Fotojäger am Zaun

Sie trotzen Kälte und Hitze

  • Uwe Gleisberg, Andreas Scholz, Björn Düwel und Markus Bischof (von links) sind Planespotter und immer auf der Suche nach einem seltenen Flugzeug, einer exotischen Airline oder einer außergewöhnlich lackierten Maschine, die sie mit ihren Fotoapparaten festhalten können

Die Planespotter verbindet ein faszinierendes Hobby

Minusgrade und Schnee. Am Zaun vor dem Gelände des Münchner Flughafens stehen dick eingepackt vier Kollegen und bringen ihre Kameras in Anschlag. Dass alle vier am Airport arbeiten, ist kein Zufall, sondern ihr erklärter Wunscharbeitsplatz – und zwar schon seit Jugendzeiten, denn so weit reicht bei jedem von ihnen die Flugzeugbegeisterung zurück. "Planespotten ist eine Grundform des Jagens und Sammelns", umreißt Björn Düwel seine Faszination. "Man freut sich, wenn man eine ganze Airline-Flotte oder Flugzeugreihe komplett hat." Doch damit nicht genug. "Für mich liegt der Reiz darin, an der frischen Luft zu fotografieren", sagt Uwe Gleisberg, "und die Geschichte einer Airline oder eines Fliegers zu verfolgen. Man erlebt das Entstehen, Wachsen und auch das Zugrundegehen von Fluggesellschaften."

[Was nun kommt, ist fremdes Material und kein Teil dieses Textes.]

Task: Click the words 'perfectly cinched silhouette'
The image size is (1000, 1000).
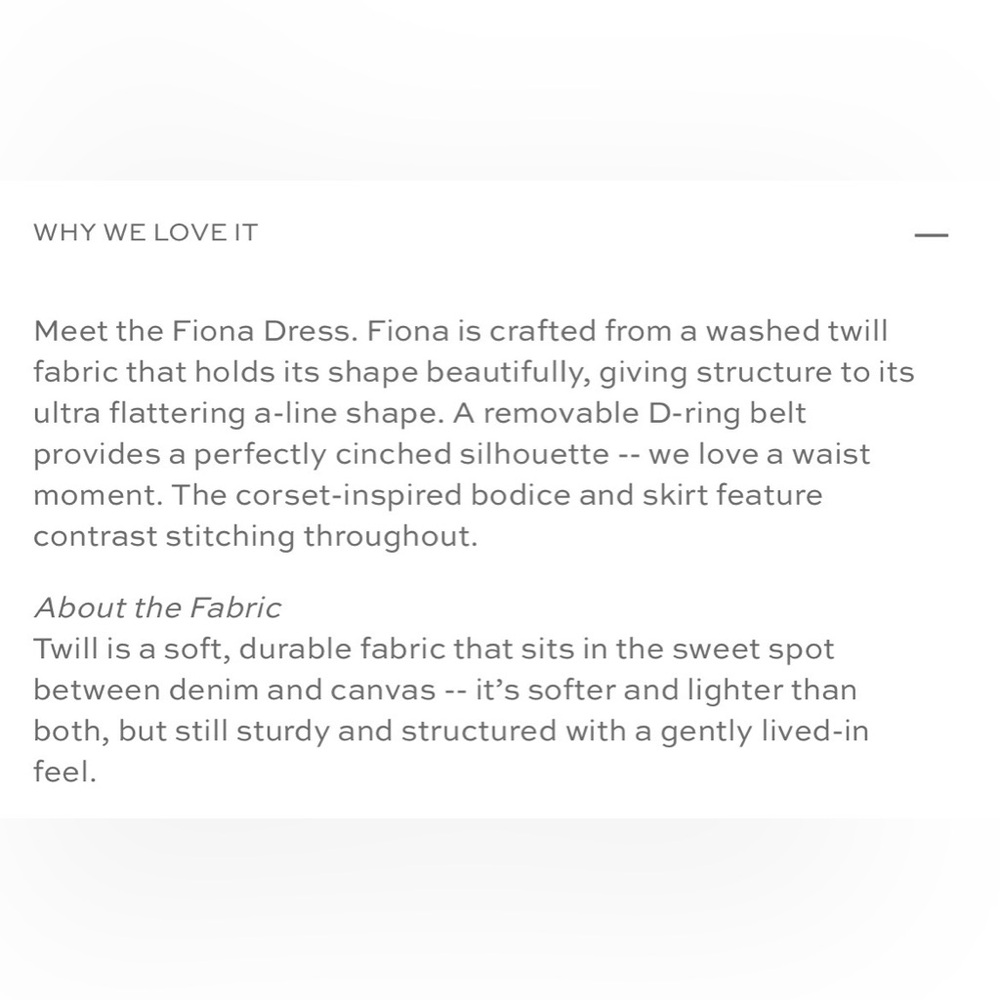Action: (x=401, y=454)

Was noch unbedingt dazu gehört: der Austausch mit anderen. Alle vier Planespotter sind Vereinsmitglieder bei den Aviation Friends Munich (AFM), es gibt Internetportale, auf denen gelungene Fotos hochgeladen werden – und den direkten Kontakt am Vorfeld. Etwa an den Airports von Salzburg und Innsbruck, wenn im Winter die Ski-Charterflieger unterwegs sind. "Die Samstage sind bei schönem Wetter fest geblockt", erzählt Markus Bischof. Da stehen die Münchner dann neben Planespottern aus Österreich, Ungarn, Italien und der Schweiz, warten, frieren, fotografieren und fachsimpeln.

Bis zu 700 Fotos entstehen während eines solchen Tages, von denen es oft nur die 15 besten ins persönliche Computer-Archiv schaffen. Ihre Fotoleidenschaft führt die Planespotter auch regelmäßig an weit entfernte Orte. "Ohne das Hobby hätte ich nie so viel von der Welt gesehen", ist sich Andreas Scholz sicher. "Man lernt unheimlich viel über Länder und Kulturen und erweitert seinen Horizont." Manchmal allerdings sieht man auch nur den Flughafen, meint Markus Bischof und kann sich ein Grinsen nicht verkneifen: "Letztes Jahr war ich drei Tage in Johannesburg. Nur zum Fotografieren."